"Could" is perhaps the quintessential waffle word. You could find a rare ancient coin while digging in your garden. I could see a UFO if I look out my living room window. Neither outcome is very likely.
So when you read that a given stock could deliver a "fill in the blank" lofty return, it's usually best to take that claim with a grain of salt. However, there are some companies that truly have the potential to be super-successful and produce major returns for their shareholders in ways that require no leaps of imagination to see. Here are three stocks that could realistically turn an initial investment of $300,000 into $1 million by 2030.
1. Innovative Industrial Properties
A target date at the end of 2030 gives us more than eight and a half years to work with. But turn the clock back and you'll see that Innovative Industrial Properties (IIPR 0.51%) would have turned $300,000 into a cool $1 million in less than three and a half years. That's right -- its shares are trading at more than 4 times the price where they began 2019.
Can Innovative Industrial Properties achieve a return in that ballpark again by the end of this decade? I think so -- and the company really won't have to do anything different from what it's done in the past to make it happen. All that the specialty real estate investment trust (REIT) will have to do is find enough properties to buy from cannabis operators, acquire them, and then lease the properties back to the operators.
Innovative Industrial Properties currently owns 107 properties. That's only a small fraction of the total number of cannabis properties in the U.S. The REIT also only operates in 19 states right now. That leaves another 18 states that have legalized medical cannabis where it doesn't own any properties yet.
Because it's a REIT, Innovative Industrial Properties must return at least 90% of its taxable income to shareholders as dividends every year. Investors who reinvest those dividends would have an even easier path to turning an initial $300,000 investment in this stock into a $1 million holding by the end of 2030.
2. MercadoLibre
My Motley Fool colleague Matt Frankel recently predicted that MercadoLibre (MELI -0.60%) will rank as the third-largest company in the world by 2035. If he's right, there's practically no way that the Latin American e-commerce and fintech leader won't be able to turn a $300,000 investment into $1 million by 2030. After all, MercadoLibre's market cap currently stands at only $57 billion.
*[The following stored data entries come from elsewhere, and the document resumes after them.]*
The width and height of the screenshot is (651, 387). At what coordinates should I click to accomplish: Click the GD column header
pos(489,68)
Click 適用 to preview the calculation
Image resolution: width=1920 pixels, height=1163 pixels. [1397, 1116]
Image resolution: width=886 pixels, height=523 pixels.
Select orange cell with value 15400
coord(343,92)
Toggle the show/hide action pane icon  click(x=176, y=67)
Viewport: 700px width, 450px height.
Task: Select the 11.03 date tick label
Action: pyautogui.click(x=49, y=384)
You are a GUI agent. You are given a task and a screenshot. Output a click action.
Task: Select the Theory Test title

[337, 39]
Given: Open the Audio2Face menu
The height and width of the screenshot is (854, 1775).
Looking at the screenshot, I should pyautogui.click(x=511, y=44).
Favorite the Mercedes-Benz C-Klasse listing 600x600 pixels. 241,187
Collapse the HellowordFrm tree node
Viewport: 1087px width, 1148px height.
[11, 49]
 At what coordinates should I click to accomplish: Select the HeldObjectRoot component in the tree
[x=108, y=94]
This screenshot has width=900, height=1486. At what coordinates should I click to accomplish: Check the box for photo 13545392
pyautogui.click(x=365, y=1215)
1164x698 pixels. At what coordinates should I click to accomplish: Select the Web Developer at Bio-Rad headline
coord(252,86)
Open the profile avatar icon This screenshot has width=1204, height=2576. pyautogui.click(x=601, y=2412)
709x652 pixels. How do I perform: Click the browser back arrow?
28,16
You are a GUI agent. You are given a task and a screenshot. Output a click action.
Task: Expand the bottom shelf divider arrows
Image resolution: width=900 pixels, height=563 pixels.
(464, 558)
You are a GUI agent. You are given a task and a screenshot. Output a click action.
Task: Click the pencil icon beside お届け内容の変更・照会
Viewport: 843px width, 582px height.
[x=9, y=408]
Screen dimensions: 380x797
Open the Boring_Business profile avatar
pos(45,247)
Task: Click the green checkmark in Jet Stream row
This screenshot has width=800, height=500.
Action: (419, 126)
I'll admit that Frankel's prediction is a bit of a stretch. However, I do think that MercadoLibre could easily deliver the level of return needed to meet our goal. Its stock more than quintupled in value over the past five years -- and that's with shares now down more than 40% from the 52-week high they set last autumn.
MercadoLibre has only scratched the surface of its opportunities. E-commerce penetration rates in Latin America remain low (9% in 2021), and it is the company that's best positioned to profit as this penetration rate increases.
Its fintech segment also has tremendous potential. A large percentage of the people in Latin America don't have bank accounts. MercadoLibre's Mercado Pago digital payment platform provides an attractive alternative to traditional banking for these individuals.
3. Novocure
Novocure (NVCR 3.00%) stock has increased in value by more than 7 times over the past five years. If we could rewind back to June 2021 and sell at its peak, the stock would have been a 20-bagger. But Novocure's momentum evaporated after that, and its share price has plunged by more than 60% from its high.
The company expects to report results later this year from a late-stage clinical study evaluating its Tumor Treating Fields (TTFields) in non-small cell lung cancer (NSCLC). The therapy applies electrical fields to tumors in an effort to disrupt tumor cell division. Data from two other pivotal studies of TTFields in treating ovarian cancer and pancreatic cancer are on the way in 2023 and 2024, respectively.
If Novocure achieves success in these indications, the company estimates that its total addressable market will be 14 times larger than its current markets targeting glioblastoma and mesothelioma. And it has preclinical evidence supporting the use of TTFields in at least 10 other types of cancer, and has six phase 2 clinical studies underway.
Historically, fewer than half of experimental cancer therapies that reached phase 3 testing ultimately earned approval from the Food and Drug Administration. However, Novocure has already demonstrated that its TTFields therapy does disrupt tumor cell division in other types of cancer.
Granted, Novocure will need some good luck to win approvals in NSCLC, ovarian cancer, and pancreatic cancer. However, I like the company's chances. And I think this stock realistically could be a huge winner over the next few years.